**Task to carry out**
Collect every line of the records below that contains the string "coin", and reproduce each one in full. Matching is case-sensitive.

**Task data**
--- start ---

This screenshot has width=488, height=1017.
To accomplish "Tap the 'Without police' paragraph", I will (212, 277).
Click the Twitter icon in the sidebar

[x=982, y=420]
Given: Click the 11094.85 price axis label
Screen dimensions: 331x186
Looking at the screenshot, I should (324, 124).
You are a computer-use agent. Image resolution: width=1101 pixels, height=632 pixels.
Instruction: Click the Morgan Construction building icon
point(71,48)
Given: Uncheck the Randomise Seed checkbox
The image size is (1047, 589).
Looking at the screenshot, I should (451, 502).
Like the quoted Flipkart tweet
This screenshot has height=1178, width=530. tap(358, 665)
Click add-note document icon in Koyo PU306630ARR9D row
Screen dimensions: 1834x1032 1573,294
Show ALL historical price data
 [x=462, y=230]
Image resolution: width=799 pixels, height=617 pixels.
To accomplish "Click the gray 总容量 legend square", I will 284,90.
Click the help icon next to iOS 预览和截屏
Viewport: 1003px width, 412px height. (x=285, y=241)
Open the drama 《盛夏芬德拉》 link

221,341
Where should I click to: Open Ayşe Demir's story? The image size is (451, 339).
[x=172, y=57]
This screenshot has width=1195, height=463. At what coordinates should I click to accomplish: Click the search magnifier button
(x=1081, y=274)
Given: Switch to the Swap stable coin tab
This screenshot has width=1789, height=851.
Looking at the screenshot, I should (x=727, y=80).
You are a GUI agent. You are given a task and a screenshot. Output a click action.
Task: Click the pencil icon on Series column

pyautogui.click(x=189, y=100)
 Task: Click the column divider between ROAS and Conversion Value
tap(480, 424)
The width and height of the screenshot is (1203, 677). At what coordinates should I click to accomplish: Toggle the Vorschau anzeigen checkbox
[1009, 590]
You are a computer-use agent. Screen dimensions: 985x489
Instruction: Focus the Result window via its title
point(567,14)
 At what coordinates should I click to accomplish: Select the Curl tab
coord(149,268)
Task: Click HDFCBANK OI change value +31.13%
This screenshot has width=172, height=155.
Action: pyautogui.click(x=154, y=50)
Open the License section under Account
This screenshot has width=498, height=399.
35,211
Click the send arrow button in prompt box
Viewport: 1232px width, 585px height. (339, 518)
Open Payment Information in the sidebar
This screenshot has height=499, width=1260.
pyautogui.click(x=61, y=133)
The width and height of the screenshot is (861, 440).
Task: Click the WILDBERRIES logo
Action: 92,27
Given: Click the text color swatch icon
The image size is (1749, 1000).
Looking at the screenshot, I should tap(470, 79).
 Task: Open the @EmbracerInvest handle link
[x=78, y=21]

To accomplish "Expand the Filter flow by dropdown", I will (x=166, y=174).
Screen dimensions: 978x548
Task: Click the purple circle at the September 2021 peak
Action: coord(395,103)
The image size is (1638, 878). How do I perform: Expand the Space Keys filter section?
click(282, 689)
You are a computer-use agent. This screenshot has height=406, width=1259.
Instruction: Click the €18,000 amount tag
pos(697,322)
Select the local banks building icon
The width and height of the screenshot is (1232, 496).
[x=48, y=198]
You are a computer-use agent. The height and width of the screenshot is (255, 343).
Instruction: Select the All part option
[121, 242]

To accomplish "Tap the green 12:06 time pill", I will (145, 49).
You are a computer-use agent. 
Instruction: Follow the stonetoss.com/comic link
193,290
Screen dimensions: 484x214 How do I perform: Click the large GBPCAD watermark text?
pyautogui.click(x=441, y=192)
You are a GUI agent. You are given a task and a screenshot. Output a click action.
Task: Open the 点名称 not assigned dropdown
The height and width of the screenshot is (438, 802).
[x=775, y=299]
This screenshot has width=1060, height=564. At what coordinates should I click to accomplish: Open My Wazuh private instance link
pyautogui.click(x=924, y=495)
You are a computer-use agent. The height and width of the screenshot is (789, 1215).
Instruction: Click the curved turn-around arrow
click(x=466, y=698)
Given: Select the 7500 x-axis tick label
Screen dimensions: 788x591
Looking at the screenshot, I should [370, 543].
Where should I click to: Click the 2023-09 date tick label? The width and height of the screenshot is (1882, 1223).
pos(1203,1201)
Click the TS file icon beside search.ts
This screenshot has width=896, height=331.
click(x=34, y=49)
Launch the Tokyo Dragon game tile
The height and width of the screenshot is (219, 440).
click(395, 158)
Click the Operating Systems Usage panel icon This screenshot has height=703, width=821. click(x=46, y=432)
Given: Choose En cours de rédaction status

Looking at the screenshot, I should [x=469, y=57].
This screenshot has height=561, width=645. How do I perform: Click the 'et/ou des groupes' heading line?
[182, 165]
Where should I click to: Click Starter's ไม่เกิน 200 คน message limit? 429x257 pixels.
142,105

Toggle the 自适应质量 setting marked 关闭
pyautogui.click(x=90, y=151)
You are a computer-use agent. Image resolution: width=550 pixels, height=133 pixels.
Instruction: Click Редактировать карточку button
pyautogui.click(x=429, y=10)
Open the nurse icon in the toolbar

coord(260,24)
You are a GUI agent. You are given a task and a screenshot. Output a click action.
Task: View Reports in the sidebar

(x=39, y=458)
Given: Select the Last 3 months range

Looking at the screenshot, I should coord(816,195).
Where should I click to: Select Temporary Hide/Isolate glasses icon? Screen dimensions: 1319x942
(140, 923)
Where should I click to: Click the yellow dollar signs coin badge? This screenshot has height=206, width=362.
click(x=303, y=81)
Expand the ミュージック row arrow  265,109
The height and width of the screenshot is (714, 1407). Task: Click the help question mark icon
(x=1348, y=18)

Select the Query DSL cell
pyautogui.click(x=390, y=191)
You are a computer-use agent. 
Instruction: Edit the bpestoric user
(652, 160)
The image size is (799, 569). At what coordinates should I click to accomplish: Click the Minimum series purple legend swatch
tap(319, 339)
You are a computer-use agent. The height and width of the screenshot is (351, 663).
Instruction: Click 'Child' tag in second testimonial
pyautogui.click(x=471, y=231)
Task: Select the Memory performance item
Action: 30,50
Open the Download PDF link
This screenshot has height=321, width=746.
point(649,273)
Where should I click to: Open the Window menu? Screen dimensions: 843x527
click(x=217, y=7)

--- end ---

**Solution to the problem**
Given: Switch to the Swap stable coin tab
Where should I click to: Click the yellow dollar signs coin badge? This screenshot has height=206, width=362.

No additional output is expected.